- _TASK INSTRUCTIONS_:
A. In the text about the geology of Quito and the Galapagos Islands, why is Chimborazo the furthest point on the Earth's surface from the center of the planet even though it is lower than Everest? Answer in one to three sentences.
B. Please translate this sentence from the Quito and Galapagos text into Spanish: "In October 1999, the volcano erupted and covered the city with several centimetres of ash."
C. Carry on the account of the trip to Quito and the Galapagos Islands from its last sentence.

Quito and the Galapagos Islands with Jonathan Dean | Galapagos

Jonathan Dean is a postdoc at the British Geological Survey. Here he shows some of his holiday snaps from Ecuador and highlights the interesting geology of the country.

To get a break from writing up my thesis a couple of years ago, I went on holiday to Ecuador, where there is some amazing geology!


We flew to Quito, the capital, from Lima and I was really excited to see the volcano Chimborazo (at least I’m fairly confident that is what the photo is of!) out of the window. Chimborazo is 6,268 metres above sea level, compared to Everest’s 8,848 metres. However, the Earth is not a perfect sphere – there is a bulge at the equator – in fact if you’re at sea level at the North Pole, you’re over 20 km closer to the centre of the Earth than if you’re at sea level at the equator! So this means that Chimborazo is the furthest point on the Earth’s surface from the centre of the planet.


Somewhere between Lima and Quito


Chimborazo, the furthest point from the centre of the Earth


Lava flow south of Quito


The equator!!!


Chimborazo is not thought to have erupted for about 1,500 years, however Ecuador is still very much a volcanically active country. From Quito, the capital, you can see Pichincha, an active stratovolcano. In October 1999, the volcano erupted and covered the city with several centimetres of ash.


Pichincha volcano seen from central Quito


North of the city is Pululagua, a dormant volcano with a 5 km wide caldera that formed around 2,500 years ago after a series of eruptions.


The Pululagua caldera


After a couple of days in Quito, we flew a few hours out in the Pacific and landed in the Galapagos Islands! They are situated on the Nazca plate over a hotspot. A hotspot is a plume of mantle that pushes against the overlying crust. Some of this molten rock flows up through cracks in the crust and erupts onto the Earth’s surface as volcanoes. Over time, eruption after eruption builds more and more layers of molten rock, which solidify on top of each other. In the case of the Galapagos and Hawaiian islands, the eruptions deposited enough material to reach above sea level and form islands.

- _INFORMATION PROVIDED_:
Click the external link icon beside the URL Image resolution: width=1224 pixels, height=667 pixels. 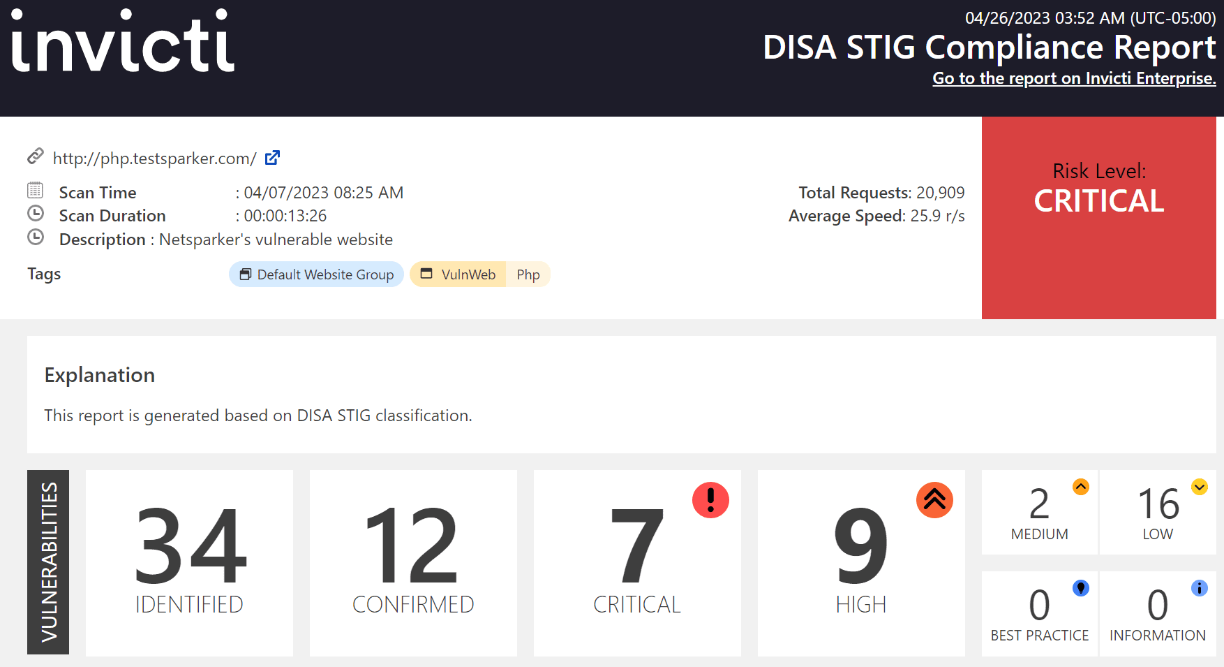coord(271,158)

- _ANSWERS GIVEN_:
A. The Earth is not a perfect sphere but bulges at the equator. Sea level at the equator is over 20 km farther from the Earth's center than sea level at the North Pole. That bulge places Chimborazo's summit farther from the center than any other point on the surface.

B. En octubre de 1999, el volcán entró en erupción y cubrió la ciudad con varios centímetros de ceniza.

C.
As the Nazca plate moves eastwards, and the hotspot stays where it is, the position of the hotspot on the Earth’s crust moves. Española and San Cristóbal in the east formed somewhere between three to five million years, and the volcanoes there are now extinct because they are no longer over the hotspot, whereas Isabela and the other islands in the west started forming less than 1 million years ago and still have active volcanoes (are still growing as islands) because they are over the hotspot now. Over 50 eruptions have been recorded in the Galapagos in the last 200 years.


Island in the east are not volcanically active, hence their more eroded nature


The differences in the geology of the islands, related to the differences in age and whether or not the volcanoes are still active, means there are different environments and ecological niches on different islands, and the flora and fauna have evolved to fill these niches. Charles Darwin’s visit to the Galapagos in the 1830s helped him to develop the theory of evolution by natural selection. For example, 15 subspecies of the Galapagos Giant Tortoise have evolved, all suited to the habitats they live in. In drier parts of the islands, the Saddleback Giant Tortoise can be found. Its shell arches upwards at the front and it has a longer neck, meaning it can reach higher from the ground to eat the fruit of the Prickly Pear Cactus. Darwin thought that natural selection would have killed off tortoises with shorter necks or with domed shells in these dry environments, as they would have been unable to reach the limited food available. Similarly, he observed there were 13 species of Finch, and each had slight adaptations that enabled them to fill an environmental niche, with differences in beaks depending on how they got their food.


Giant Tortoise!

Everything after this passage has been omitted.